The Supreme Court has sent an important message to the entire country on the importance of language and respect in referring to persons with disabilities.   The Court recognized the impact that words can have one on someone. A major motivation for this change came in 2010, when Congress passed “Rosa’s Law,” which substituted “intellectual disability” for “mental retardation” in several federal laws.

In the Opinion of the Court, Justice Kennedy notes, that previous opinions of the Court have employed the term “mental retardation”, and specifically states that the opinion in Hall uses the term “intellectual disability” to describe the identical phenomenon and that the change in terminology should be used going forward. Justice Kennedy also states that the change in the term “mental retardation” to “intellectual disability” is approved and used in the latest edition of the Diagnostic and Statistical Manual of Mental Disorders, one of the basic texts used by psychiatrists and other experts; the manual is often referred to by its initials “DSM,” followed by its edition number, e.g., “DSM–5.” See American Psychiatric Association, Diagnostic and Statistical Manual of Mental Disorders 33 (5th ed. 2013). See also Rosa’s Law, 124 Stat. 2643 (changing entries in the U. S. Code from “mental retardation” to “intellectual disability”); Schalock et. al, The Renaming of Mental Retardation: Understanding the Change to the Term Intellectual Disability, 45 Intellectual & Developmental Disabilities 116 (2007).

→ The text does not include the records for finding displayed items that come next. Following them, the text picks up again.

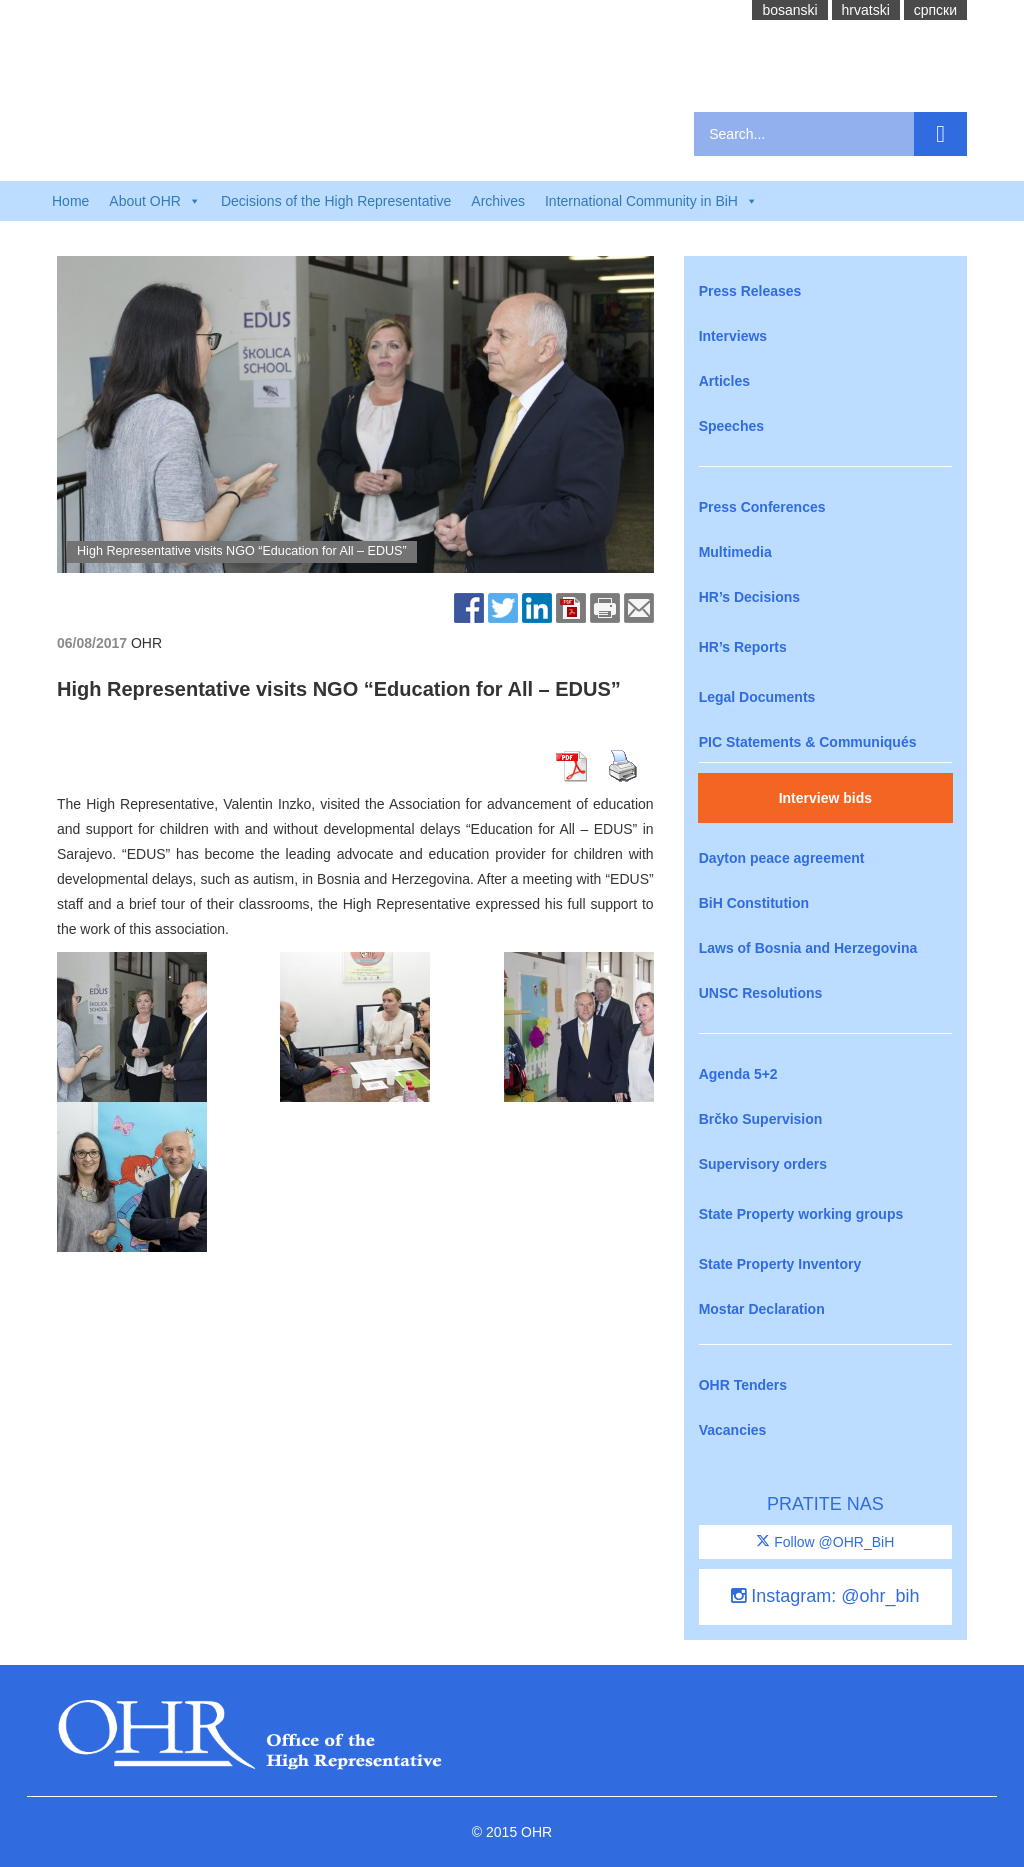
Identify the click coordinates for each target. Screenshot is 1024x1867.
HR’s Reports (743, 647)
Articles (724, 381)
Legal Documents (757, 697)
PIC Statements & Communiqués (808, 742)
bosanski (789, 10)
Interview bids (825, 798)
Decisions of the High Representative (336, 201)
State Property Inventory (780, 1264)
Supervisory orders (763, 1164)
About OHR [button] (155, 201)
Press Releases (750, 291)
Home (70, 201)
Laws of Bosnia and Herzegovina (808, 948)
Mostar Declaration (762, 1309)
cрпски (935, 10)
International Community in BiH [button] (651, 201)
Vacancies (733, 1430)
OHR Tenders (743, 1385)
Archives (498, 201)
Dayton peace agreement (782, 858)
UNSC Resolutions (761, 993)
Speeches (731, 426)
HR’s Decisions (749, 597)
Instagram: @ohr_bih (825, 1596)
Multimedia (735, 552)
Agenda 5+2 (738, 1074)
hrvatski (866, 10)
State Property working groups (801, 1214)
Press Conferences (762, 507)
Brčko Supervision (761, 1119)
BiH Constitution (754, 903)
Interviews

The term “mentally retarded” is extremely pejorative and unnecessary to use when there are other words that do not have as stigmatizing an effect on persons with intellectual disabilities. Justice Kennedy writes the Eighth Amendment’s protection of dignity reflects the nation we have been, the nation we are, and the nation we aspire to be.” Similarly, to protect such dignity, word usage should be contemplated with respect to those who suffer from intellectual disabilities. This change in terminology represents a step forward for protecting those who suffer from intellectual disabilities.